_Work instructions_. In the records below, find the line with "This screenshot has" and repeat it and every line after it, exactly, without any pictures.

_Dataset items_.
•••
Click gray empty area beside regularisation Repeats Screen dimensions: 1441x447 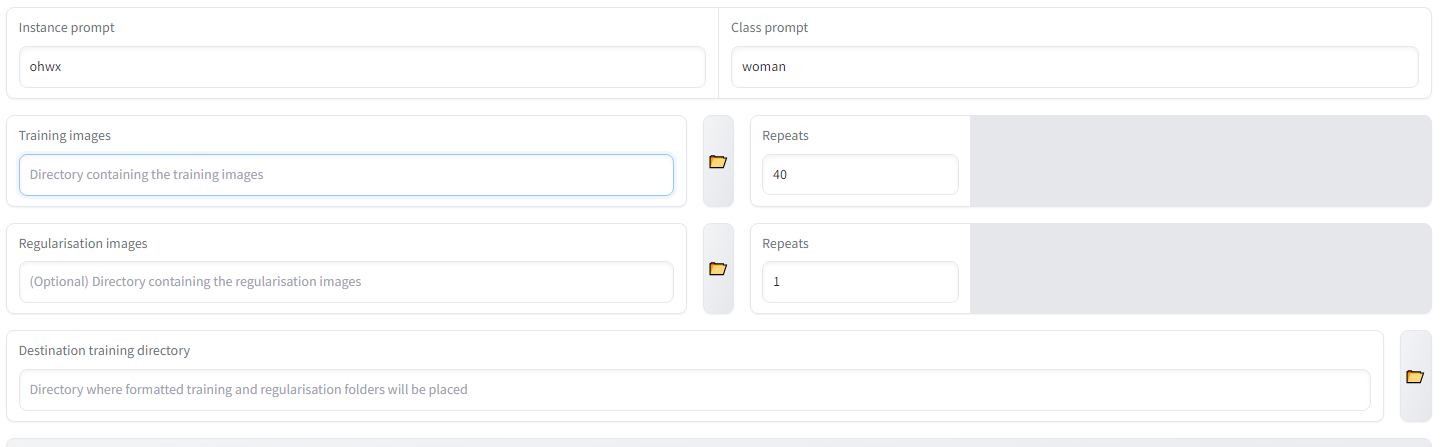point(1200,268)
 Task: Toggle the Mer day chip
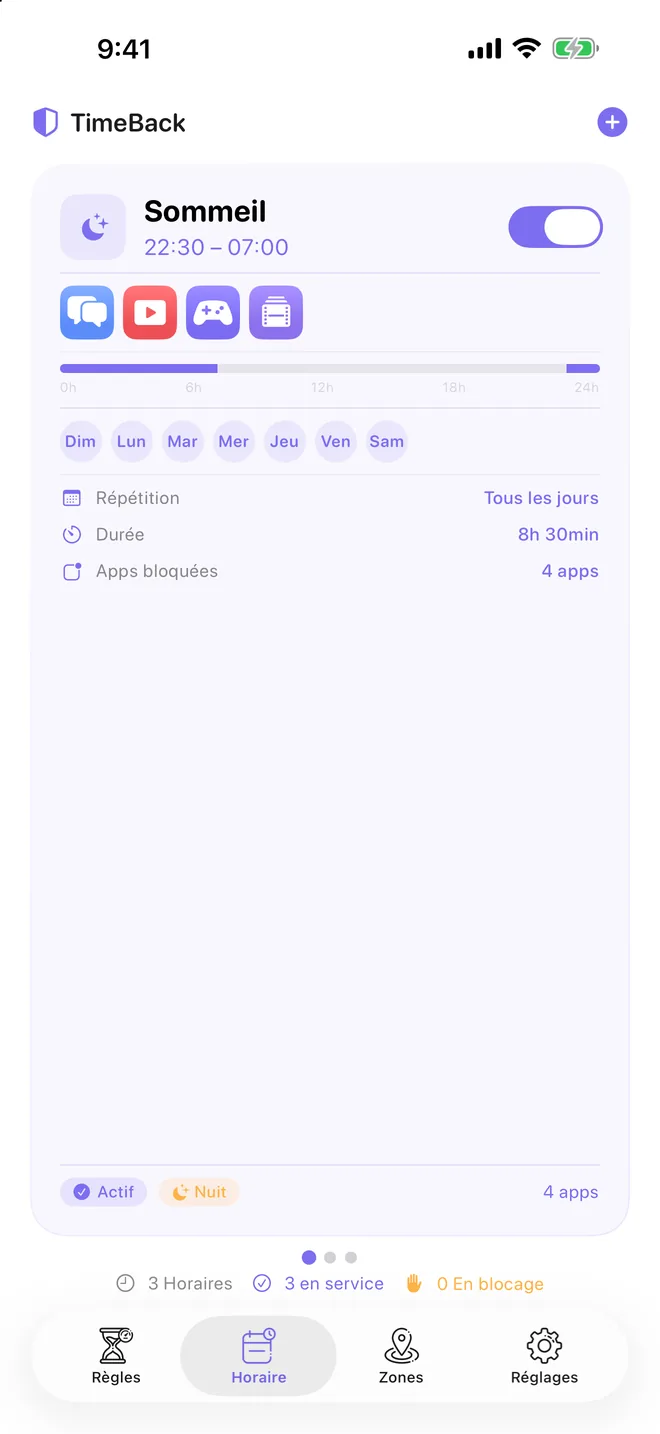(233, 441)
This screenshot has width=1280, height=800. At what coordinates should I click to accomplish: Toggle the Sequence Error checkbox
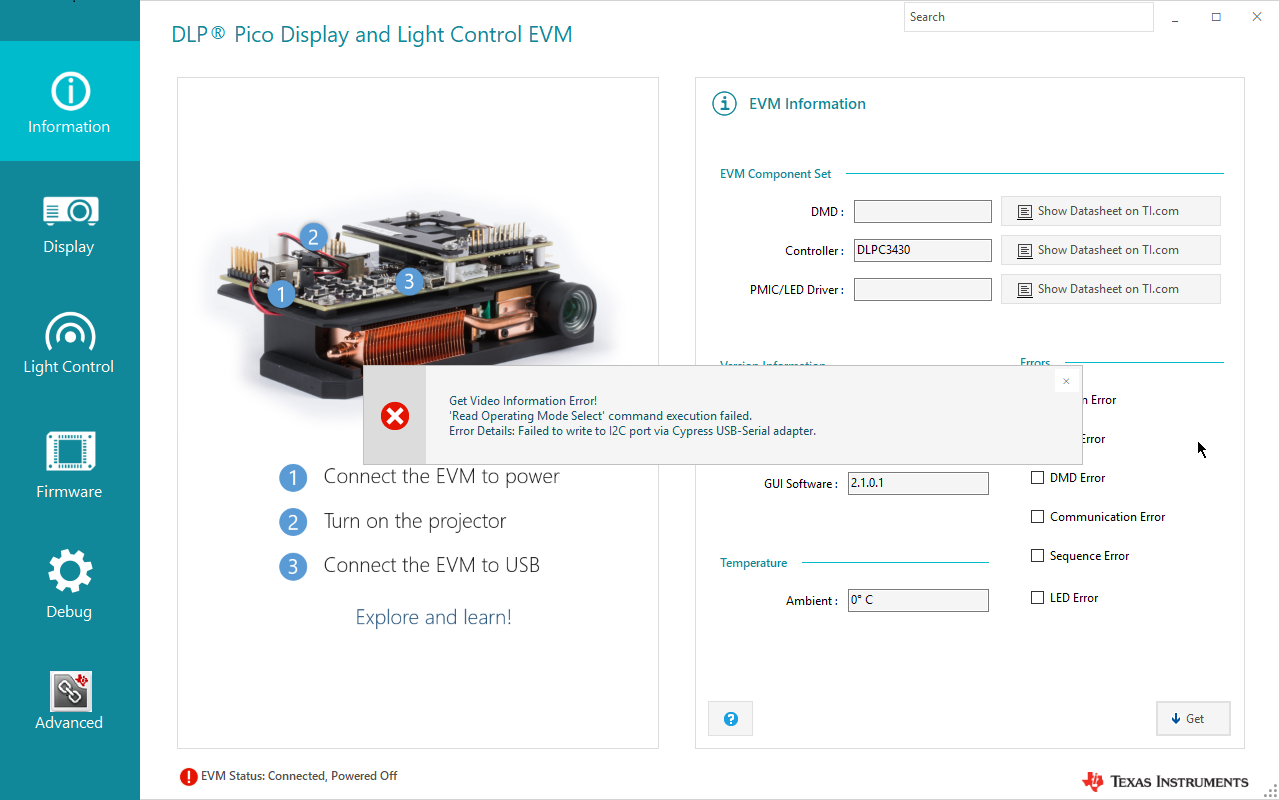1037,555
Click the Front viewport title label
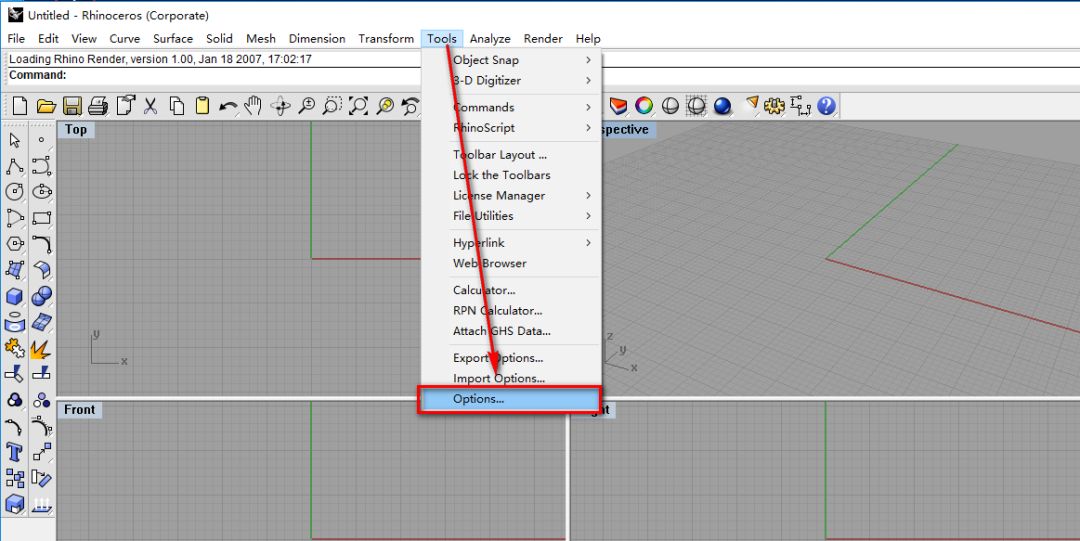The width and height of the screenshot is (1080, 541). pyautogui.click(x=80, y=410)
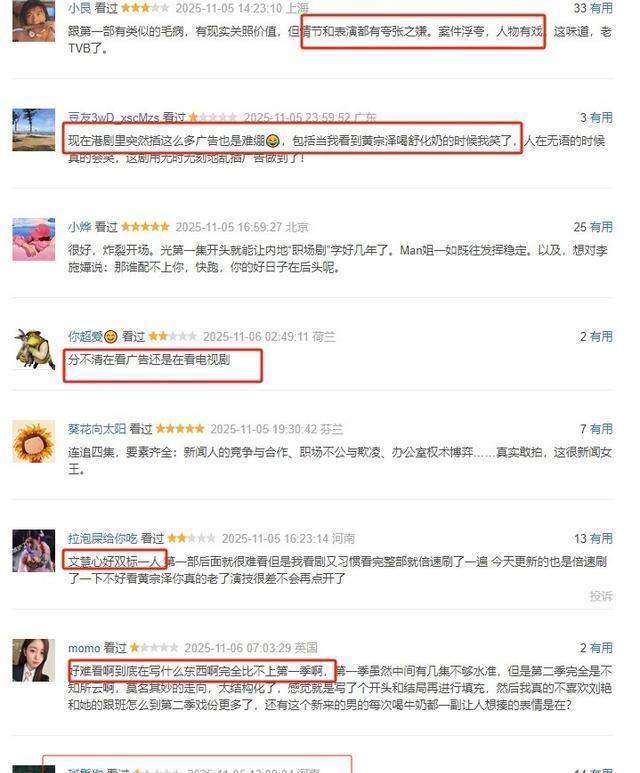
•••
_Solution to the problem_.
This screenshot has width=1280, height=800. At what coordinates should I click to accomplish: Toggle the Sequence Error checkbox
1037,555
Click the Front viewport title label
The width and height of the screenshot is (1080, 541). pyautogui.click(x=80, y=410)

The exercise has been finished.